Remember how creepy Seven was? Writer / director James Wan does, and he proves it with Saw.
A man named Adam (Leigh Whannell) awakens mysteriously in a dark tub filled with water. When the lights snap on after Adam emerges, another man named Lawrence (Cary Elwes) is already there and looking equally confused. Both men are chained to separate pipes across from one another in an abandoned public restroom, and whoever has put them there makes it clear that one must kill the other. But there are rules, and the rules must be followed…
Saw doesn’t open with a bang. It starts with a twisted situation and builds upon it in layers through flashback and revelation. On top of this is a production design that takes the term “torture chamber” to a whole new level, including some truly gruesome devices and equally diabolical things that must be done to escape them (not to mention some of the nastiest and most unsanitary places to be trapped in). If you’ve ever wanted or needed a distraction in your life to let you know what’s really important, this film’s got a villain for you.
The one bad thing that can be said for Saw is the miscasting of Cary Elwes in such a dramatic part; the muffled laughter busting from the audience as he breaks down into tears probably wasn’t what the producers had in mind. Everyone else is spot-on, including Danny Glover in a rare he-doesn’t-have-to-do-this-kind-of-film turn. An unknown cast probably wouldn’t have gotten as much attention for this film, but all unknowns wouldn’t have hurt the premise. With the exception of Elwes, the cast keeps it all believable without getting too melodramatic and lets the tale tell itself.
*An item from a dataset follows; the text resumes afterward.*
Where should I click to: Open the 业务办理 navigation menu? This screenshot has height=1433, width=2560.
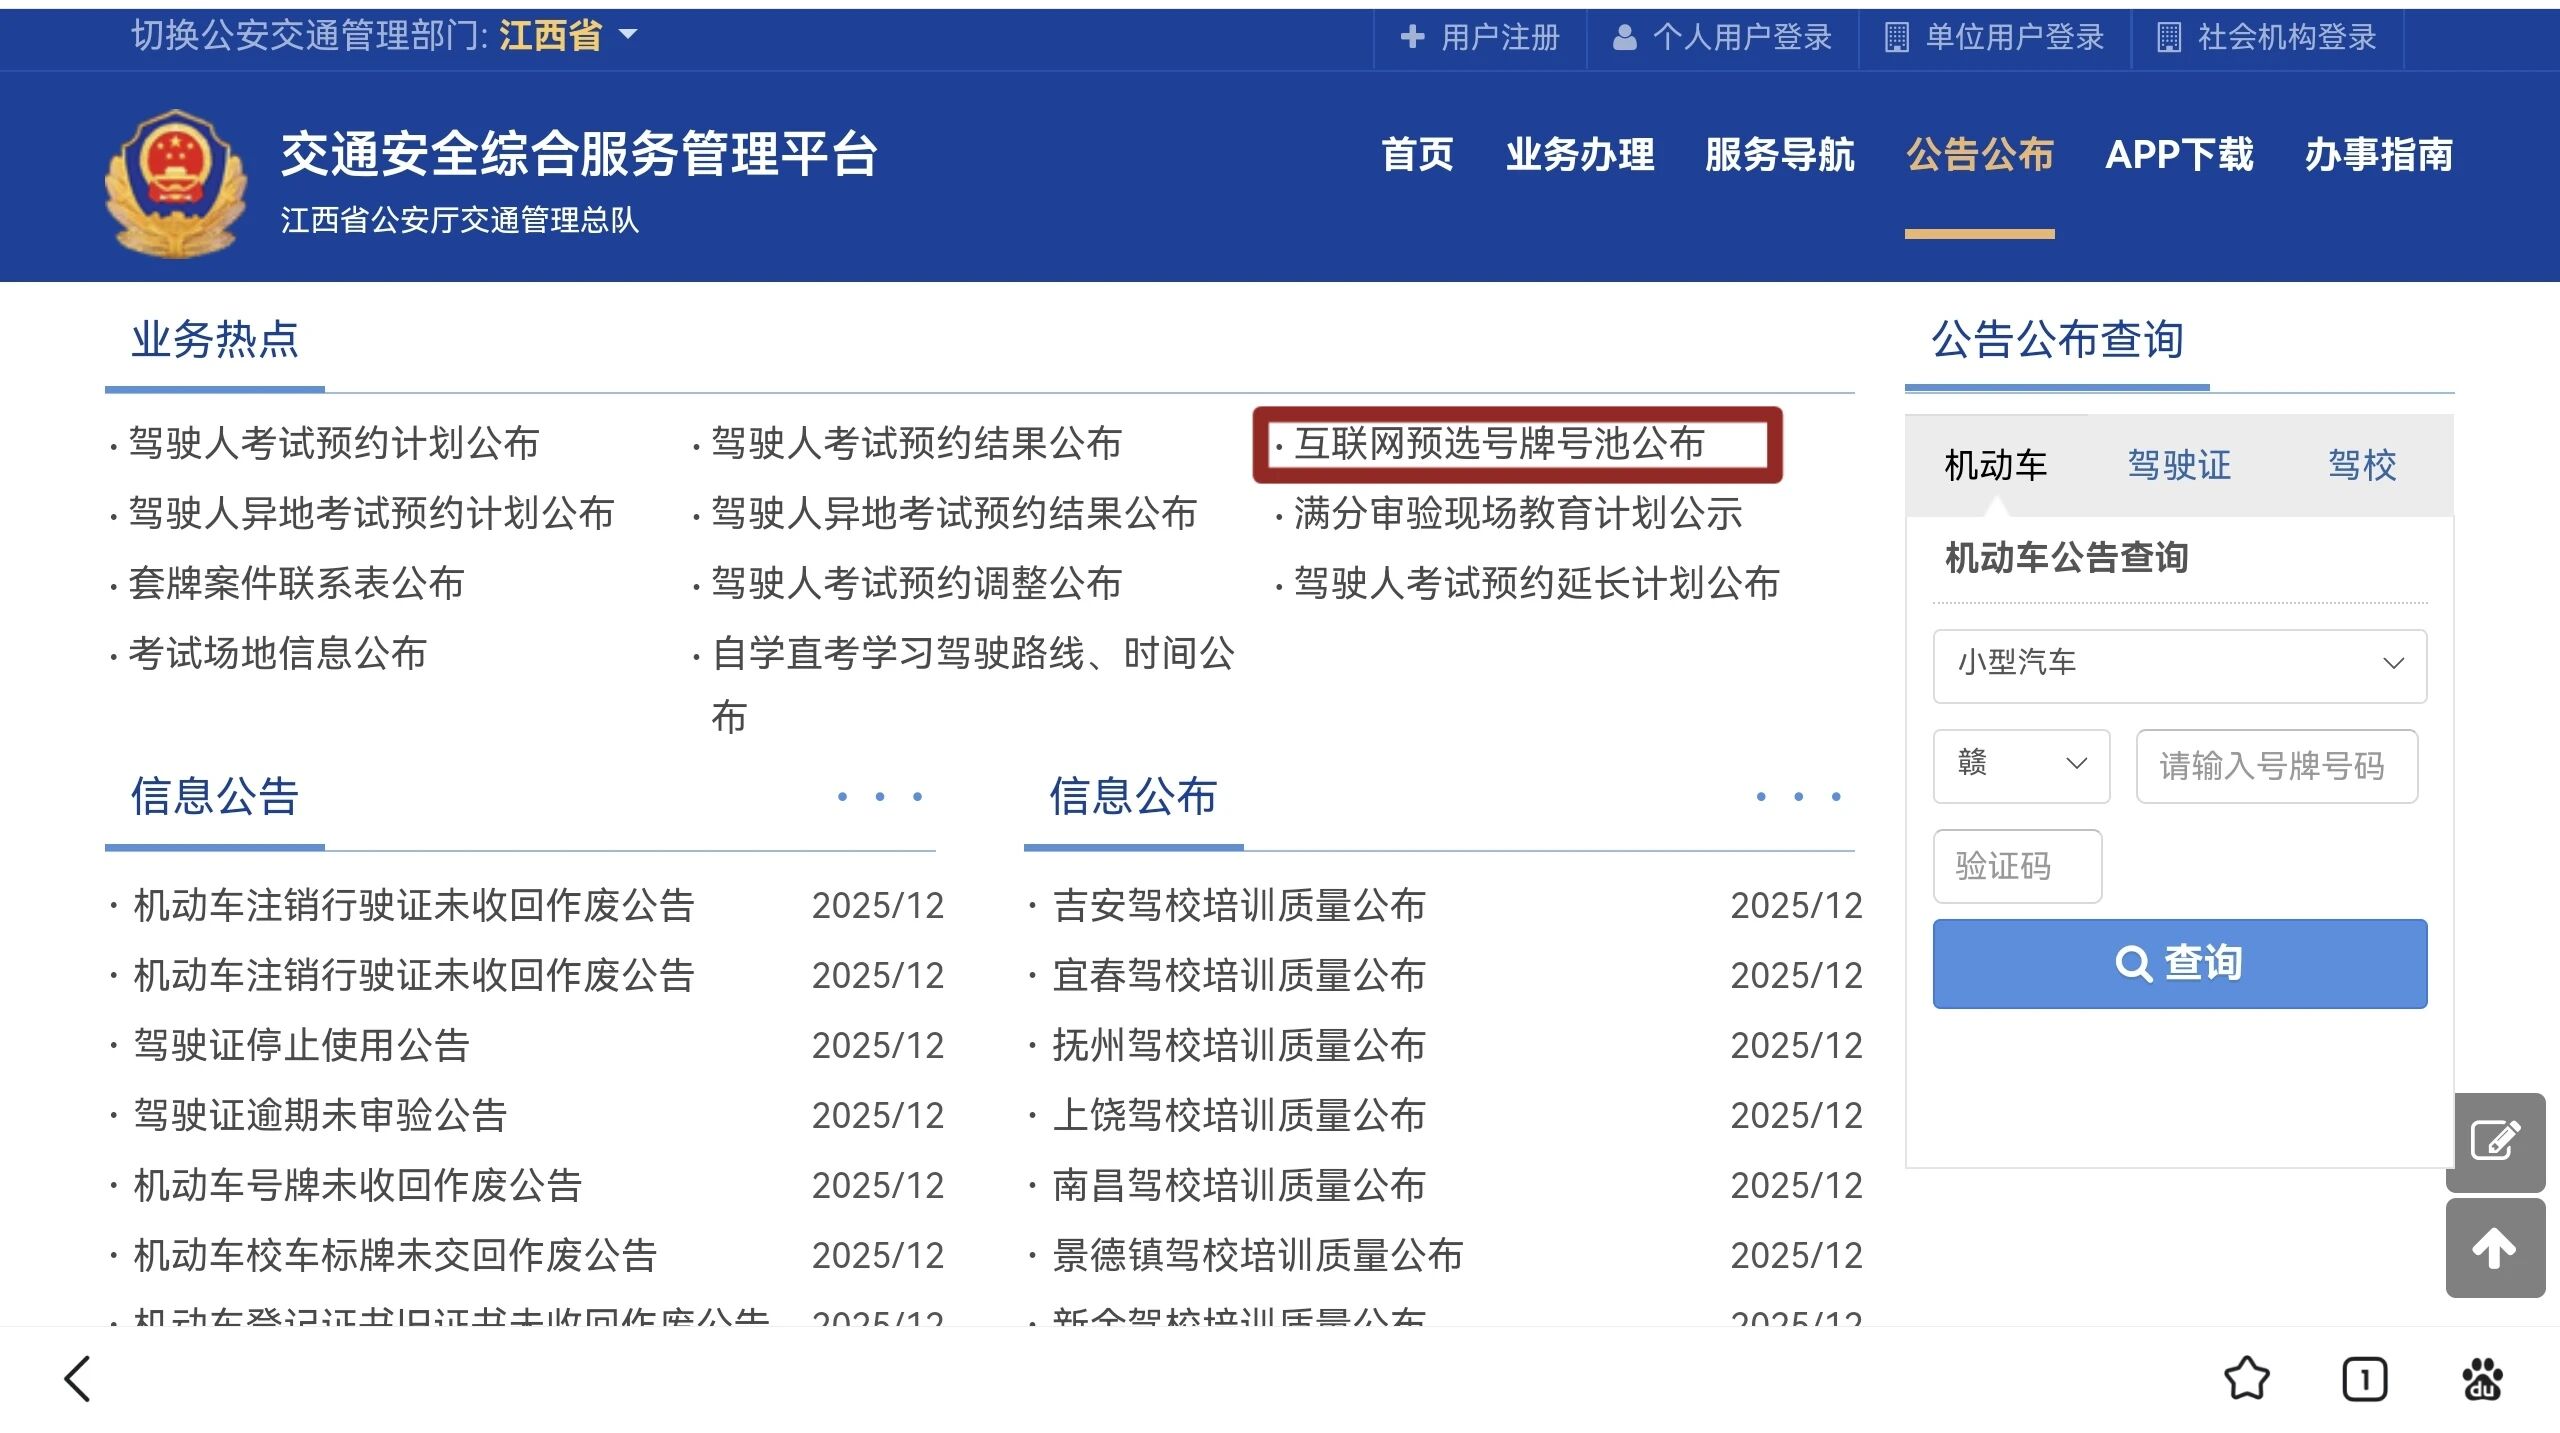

While the story builds to an ending with a bit of a twist (what thriller nowadays doesn’t?), you can’t say they didn’t set it up from the beginning; suspect everything and everyone because secrets are everywhere. There’s plenty of the red stuff for the purists and puzzles for the thinkers, so whether you like to watch the gore or keep one step ahead of the doomed characters, Saw is the cross-bred horror-thriller you’ve been waiting for since Seven.